The light finally changed and I walked swiftly to cross the street. These men were still trying to talk to me.

"Talk to someone who cares because I'm not trying to listen anymore!" I said.
"Have a nice day, sistah!"
"Go to the library and take out some books and educate yourselves," I yelled. "Leave women alone."

I barely made it home in one piece. My legs were like Jello and I nearly collapsed when I got inside. I felt lightheaded and nauseous. I lost my appetite for the Chinese food I'd been craving all day.

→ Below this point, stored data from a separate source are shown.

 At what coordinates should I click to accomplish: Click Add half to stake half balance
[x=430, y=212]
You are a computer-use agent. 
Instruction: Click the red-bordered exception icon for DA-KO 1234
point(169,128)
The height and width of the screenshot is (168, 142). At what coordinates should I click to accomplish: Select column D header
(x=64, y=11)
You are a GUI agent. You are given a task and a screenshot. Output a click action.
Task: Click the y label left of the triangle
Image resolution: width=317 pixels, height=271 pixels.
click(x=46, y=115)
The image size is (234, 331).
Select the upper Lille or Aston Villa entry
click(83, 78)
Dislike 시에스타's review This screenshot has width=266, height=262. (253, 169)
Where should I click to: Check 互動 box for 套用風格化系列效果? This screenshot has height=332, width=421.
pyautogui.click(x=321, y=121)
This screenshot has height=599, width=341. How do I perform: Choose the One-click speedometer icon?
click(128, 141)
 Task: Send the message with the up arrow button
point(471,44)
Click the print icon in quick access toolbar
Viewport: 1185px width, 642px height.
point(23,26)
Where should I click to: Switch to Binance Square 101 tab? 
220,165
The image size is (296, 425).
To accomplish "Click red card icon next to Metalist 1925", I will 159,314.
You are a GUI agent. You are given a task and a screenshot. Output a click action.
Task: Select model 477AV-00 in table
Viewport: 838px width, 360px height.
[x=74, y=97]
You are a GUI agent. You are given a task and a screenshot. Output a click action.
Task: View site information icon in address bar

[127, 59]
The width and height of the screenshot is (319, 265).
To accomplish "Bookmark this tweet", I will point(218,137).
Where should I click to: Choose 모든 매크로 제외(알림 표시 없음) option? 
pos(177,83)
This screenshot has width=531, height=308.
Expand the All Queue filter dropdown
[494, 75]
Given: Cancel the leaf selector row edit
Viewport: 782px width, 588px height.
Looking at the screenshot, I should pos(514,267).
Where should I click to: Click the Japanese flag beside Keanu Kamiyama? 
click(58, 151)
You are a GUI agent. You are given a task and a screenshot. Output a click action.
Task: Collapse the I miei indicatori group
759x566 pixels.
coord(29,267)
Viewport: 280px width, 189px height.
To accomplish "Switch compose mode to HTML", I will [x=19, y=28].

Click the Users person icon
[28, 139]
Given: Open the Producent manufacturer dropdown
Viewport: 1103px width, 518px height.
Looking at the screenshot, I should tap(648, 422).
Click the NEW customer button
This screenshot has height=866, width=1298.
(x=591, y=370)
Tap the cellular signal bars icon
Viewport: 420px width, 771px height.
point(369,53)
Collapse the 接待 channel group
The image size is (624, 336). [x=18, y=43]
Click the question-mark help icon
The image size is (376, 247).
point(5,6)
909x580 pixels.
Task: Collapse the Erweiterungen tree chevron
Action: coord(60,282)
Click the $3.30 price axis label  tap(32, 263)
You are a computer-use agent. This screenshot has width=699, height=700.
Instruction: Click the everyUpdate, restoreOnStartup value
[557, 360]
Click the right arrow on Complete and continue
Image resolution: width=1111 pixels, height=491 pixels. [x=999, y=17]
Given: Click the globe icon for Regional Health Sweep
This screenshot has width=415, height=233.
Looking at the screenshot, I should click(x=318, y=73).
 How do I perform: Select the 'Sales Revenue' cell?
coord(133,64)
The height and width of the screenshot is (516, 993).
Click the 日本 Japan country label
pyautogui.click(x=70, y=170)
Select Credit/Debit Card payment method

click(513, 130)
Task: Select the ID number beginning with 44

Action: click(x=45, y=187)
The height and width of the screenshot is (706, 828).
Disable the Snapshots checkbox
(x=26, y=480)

Self-hater. As I said earlier, I've had run-ins with stupid men of all races, but when it happens with Black men they attack where it hurts the most. I'm tired of being accused of being a self-hating racist because I don't tolerate stupid behavior. I'm tired of being questioned as to why I have dreads (dammit, it's hair! Why does it have to be about Black pride?), I'm tired of being made fun of for how I speak, I'm tired of this intraracial bullshit. People who know me know I'm proud to be Black and the first one to defend my race. But today I'm worn out, beaten and defeated. I just want to crawl into a hole and die.

Too many of these misguided men think acting like a "triflin' Negro" is what it means to be a Black man. Acting like a common, harassing thug is not being a stand-up Black man. A real Black man doesn't degrade Black women, won't intimidate them, won't refer to them as "shorty" and "bitch." There is a lot of racial tension and intraracial tension in DC and I'm feeling the brunt of it.

There is no happy cookie-cutter answer to this. Do I wish I acted differently today? Of course, but all I can do is learn from it and move on. I wish I had a thicker skin so I could ignore the taunts instead of stooping to these punks' levels, but the hurtful comments I continue to receive from these scrubs on the streets eat through me like a caustic acid.

I know I have to put my safety first. I can't walk home anymore because it's getting too dangerous. I'm going to have to wait lord knows how long for a bus at the train station (though walking is quicker than waiting). Your "fearless" leader is now fearful. I've taken too much abuse and I can't take anymore. I'm tired of worrying about the "Loitering Losers" and now the "Liquoring Losers."

I'm going to rest now, and hopefully it's a new day not only literally, but figuratively. It's gotta get better...one day.

2 comments:

Kandy said...

I am black myself and I must say that what you're saying is the truth. It is not racist at all. It seems as if our own men are the most disrespectful to us but if a white person does something to a person of color, the black community wants to call in Sharpton and get the person fired. Never mind what Imus said was no where near as bad as the things I have seen black men say to black women on the streets. You said you may lose readers but the truth has to come out. Perhaps the readers you lose will come crawling back after they've walked a mile in your shoes.

matt williams said...

You have not lost me. This pst was 100% truth!